It’s been a couple of days now since I last wrote my post. Since that day until now, there have been quite a good number of instances that I feel I’d like to write about. But these questions constantly bug my mind: how much of me should I make known to WWW? Am I ready to freely open up my rollercoaster ride of emotions to readers I may not know exist? Should I write about the sentiments I have on people dear to me? Or maybe share life plans I’ve been diligently working on?
At times, no matter how much I’d like to put my thoughts into writing, I’m just having a hard time doing it. My mind thinks faster than I could write, and it can’t seem to go back to the exact lines I wish I have written down to fully express what’s deep down inside.

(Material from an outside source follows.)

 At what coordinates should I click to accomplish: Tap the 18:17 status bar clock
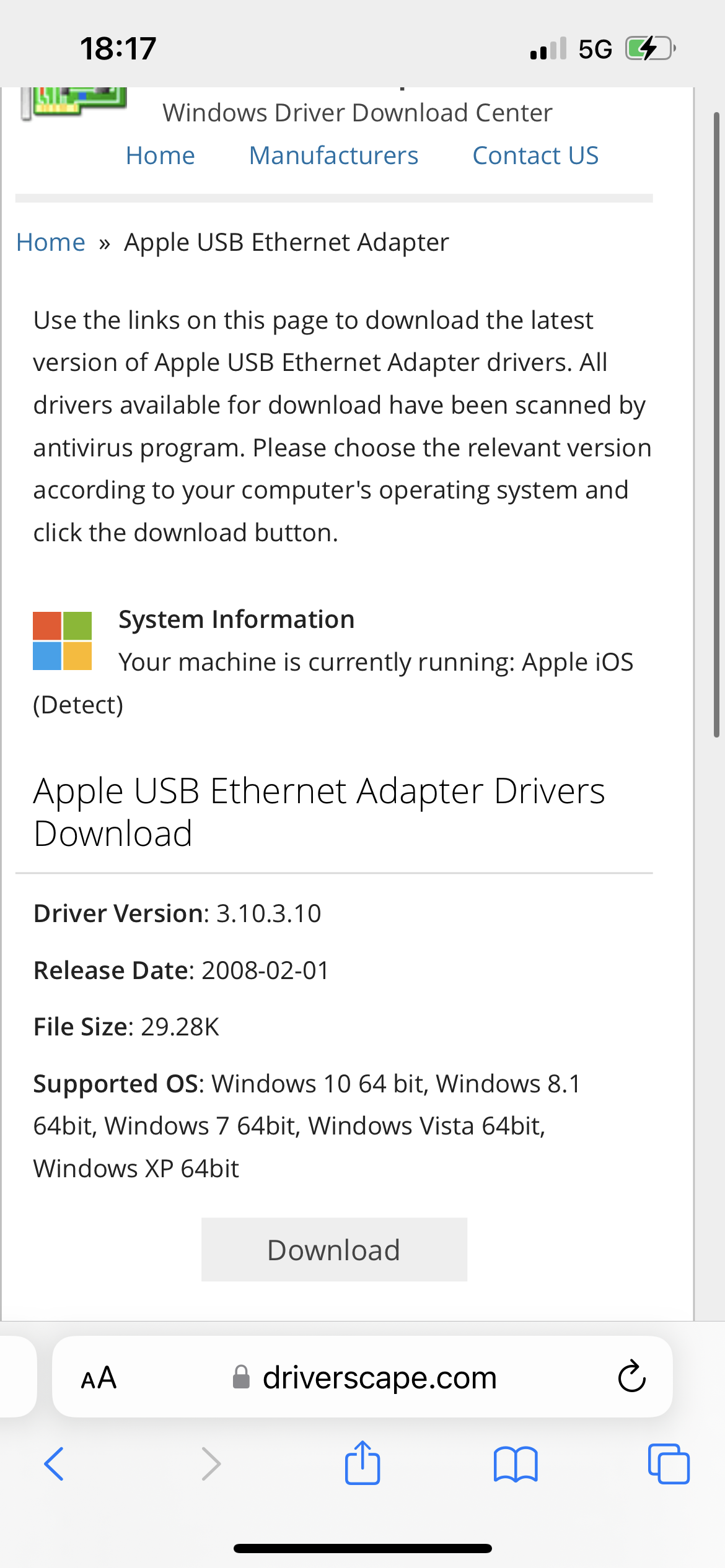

Nonetheless, here are some random thoughts that still preoccupy my mind:
- How can somebody not extend understanding when it’s my time to be understood?
- How can somebody just forget about all the good things I have done after unintentionally declining to help another time?
- Why can somebody not be objective on issues involving a person so dear, especially when that somebody is assumed to be of greater wisdom? (Blood is thicker than water they say! But the latter is transparent compared to the former!)
- How can someone hurt the person he or she loves?
- What about love? (in the same context when Winona Ryder asked Richard Gere in the movie Autumn in New York)
And as days pass by, as I interact with more people, the list of random thoughts just gets longer each time.